Deep Learning Models for Audio Processing Applications Under Resource-Constrained Devices: A Survey

Abstract

In the recent few years, integrating deep learning models into resource-constrained consumer electronic devices for use in applications ranging from simple personal assistants to clinical decision-making has gained more attention both in industry and academia. This is partially due to the advent of consumer electronic devices such as smartphones and the impressive capability of deep learning (DL) models in learning highly complex problems. However, the processing and memory capacity of consumer devices such as smartphones, smartwatches, and other lightweight embedded systems fall short in handling a computation involving millions of parameters of the DL models.
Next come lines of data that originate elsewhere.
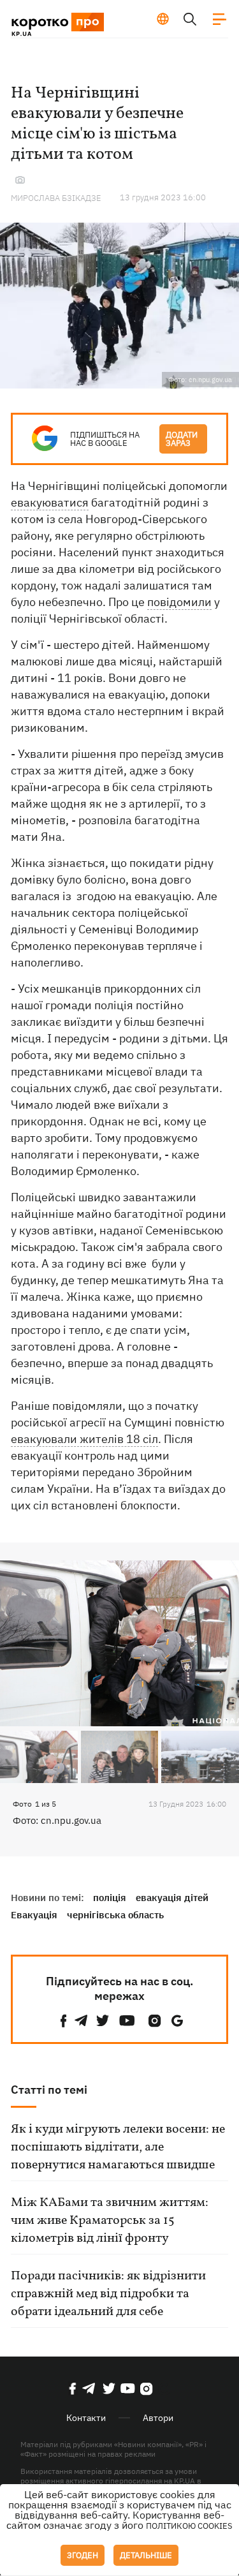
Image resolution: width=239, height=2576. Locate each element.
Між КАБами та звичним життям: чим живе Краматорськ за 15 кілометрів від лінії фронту (109, 2220)
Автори (158, 2418)
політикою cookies (189, 2526)
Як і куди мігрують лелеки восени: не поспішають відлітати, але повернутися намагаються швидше (118, 2147)
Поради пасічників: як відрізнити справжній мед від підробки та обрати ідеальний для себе (108, 2294)
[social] (64, 2020)
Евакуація (34, 1915)
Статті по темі (49, 2089)
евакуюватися (50, 502)
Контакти (86, 2418)
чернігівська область (115, 1915)
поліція (109, 1897)
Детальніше (146, 2555)
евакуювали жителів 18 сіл (84, 1439)
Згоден (82, 2555)
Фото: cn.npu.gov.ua (57, 1820)
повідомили (179, 602)
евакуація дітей (172, 1897)
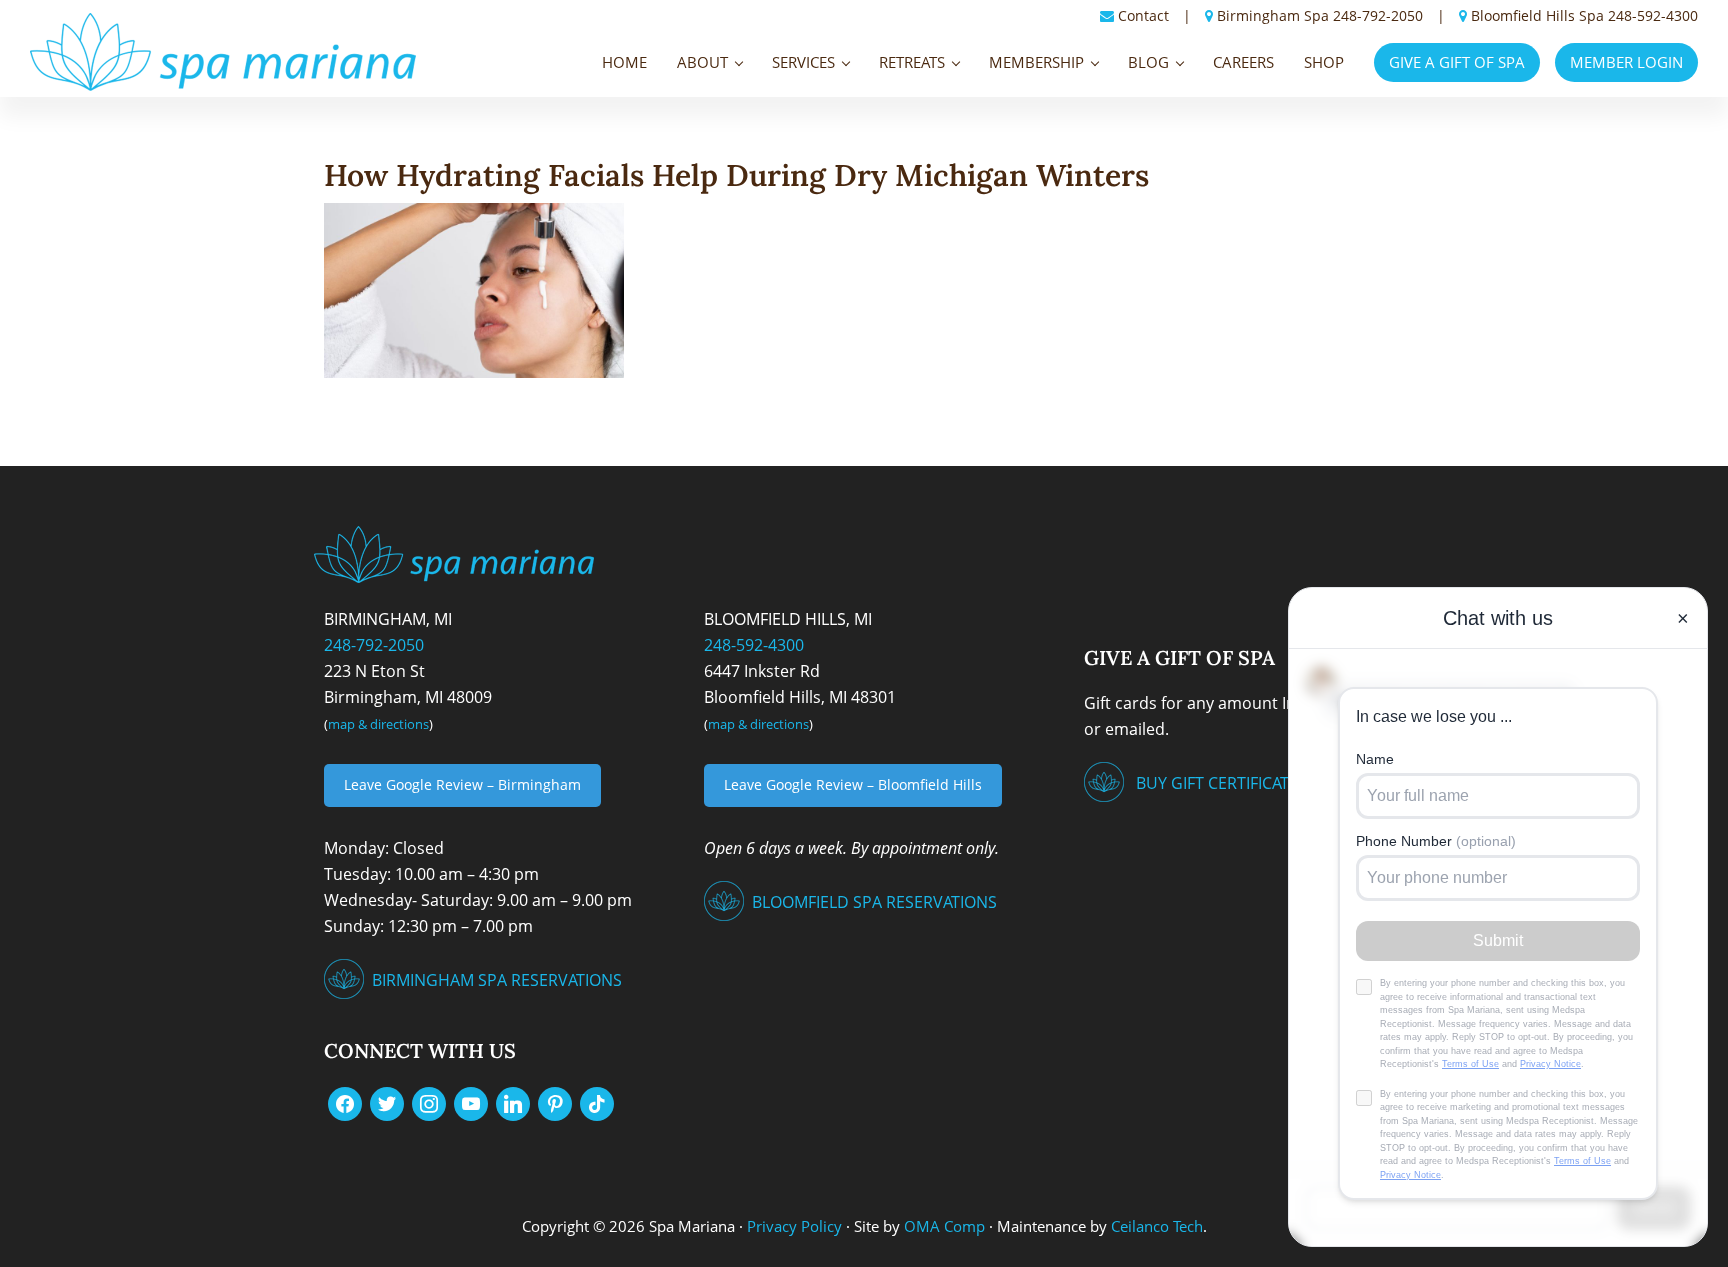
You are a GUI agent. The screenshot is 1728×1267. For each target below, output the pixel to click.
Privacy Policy (794, 1226)
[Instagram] (429, 1102)
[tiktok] (597, 1102)
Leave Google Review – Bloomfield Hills (853, 784)
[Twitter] (387, 1102)
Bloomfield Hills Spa (1537, 15)
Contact (1143, 15)
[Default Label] (471, 1102)
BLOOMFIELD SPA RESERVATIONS (874, 902)
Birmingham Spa (1273, 15)
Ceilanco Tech (1155, 1226)
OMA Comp (944, 1226)
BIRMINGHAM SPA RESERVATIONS (497, 980)
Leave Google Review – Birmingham (462, 784)
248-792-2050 (1378, 15)
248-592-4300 (1653, 15)
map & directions (378, 724)
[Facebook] (345, 1102)
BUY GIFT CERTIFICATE (1217, 783)
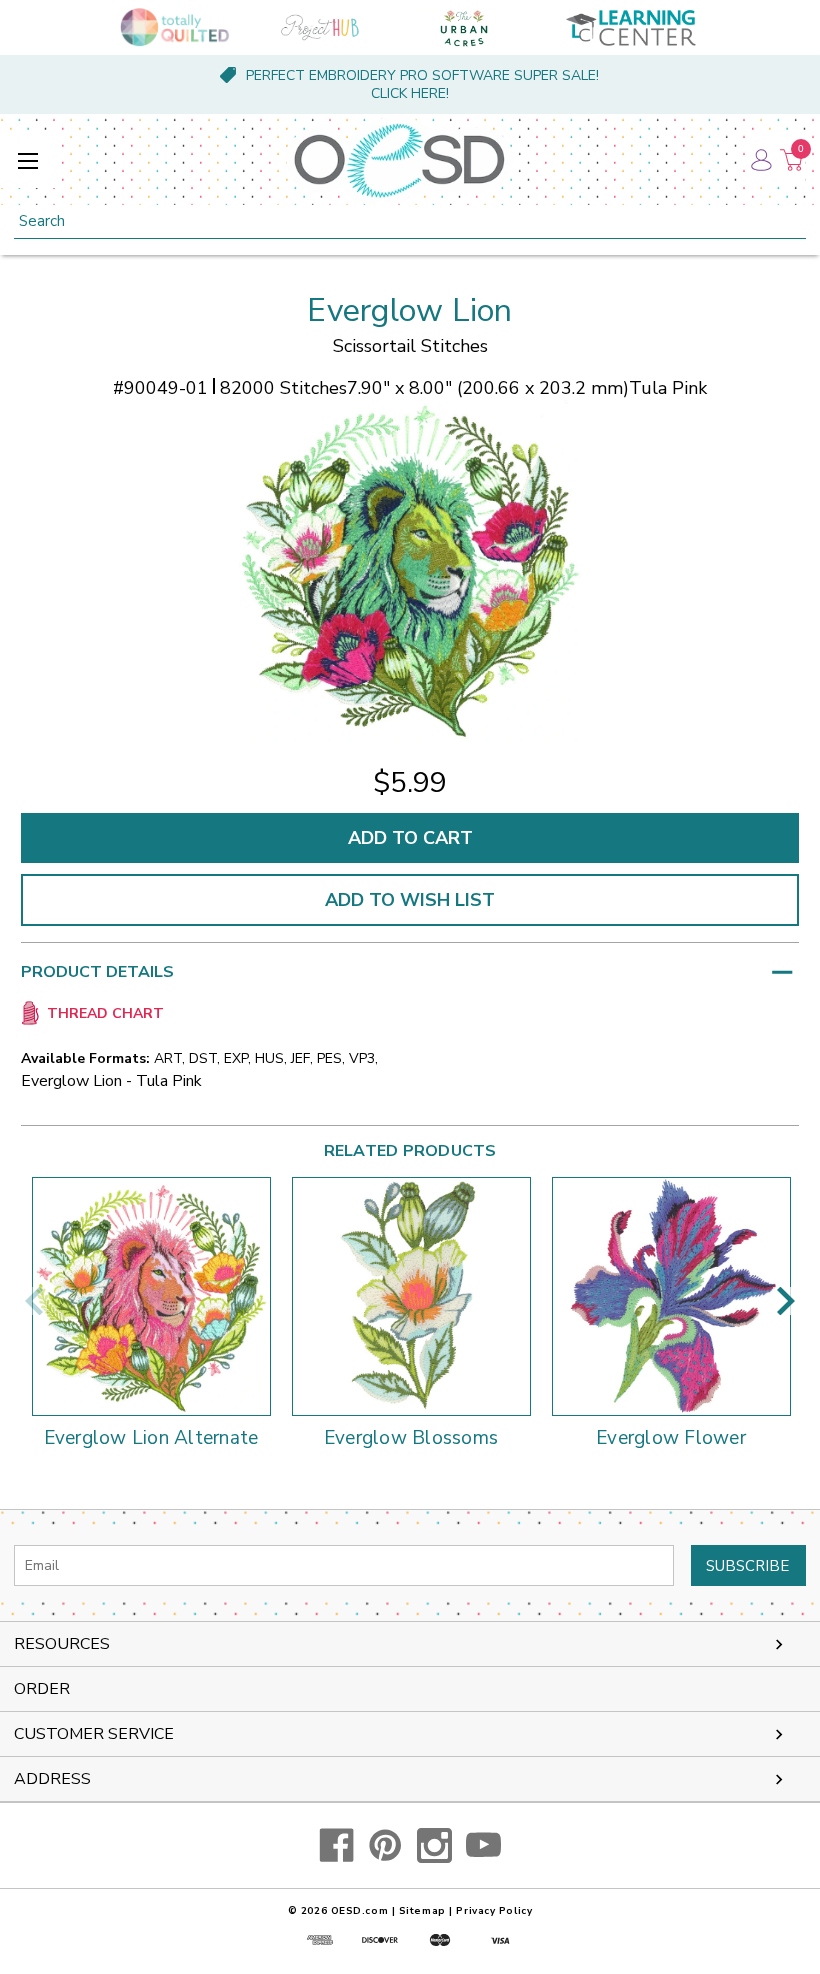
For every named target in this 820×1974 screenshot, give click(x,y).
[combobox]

As a result, devising techniques for squeezing DL models to reduce the computational complexity and fit into the capacity of resource-constrained devices (RCDs) has been a topic of active research. This work presented DL architectures commonly used for audio processing tasks on RCDs. Also, the model compression techniques proposed in the literature to squeeze the baseline models have been investigated. The reported results from the proposed architectures and model squeezing techniques indicate that a compressed model with fewer parameters can be achieved without or with minimal loss of accuracy compared to the baseline deep learning model. This survey work also investigated challenges in deploying DL models in RCDs. These challenges include the limitation for performing on-device model training, lack of sufficient datasets for model training, difficulty in model interpretability, and lack of robustness.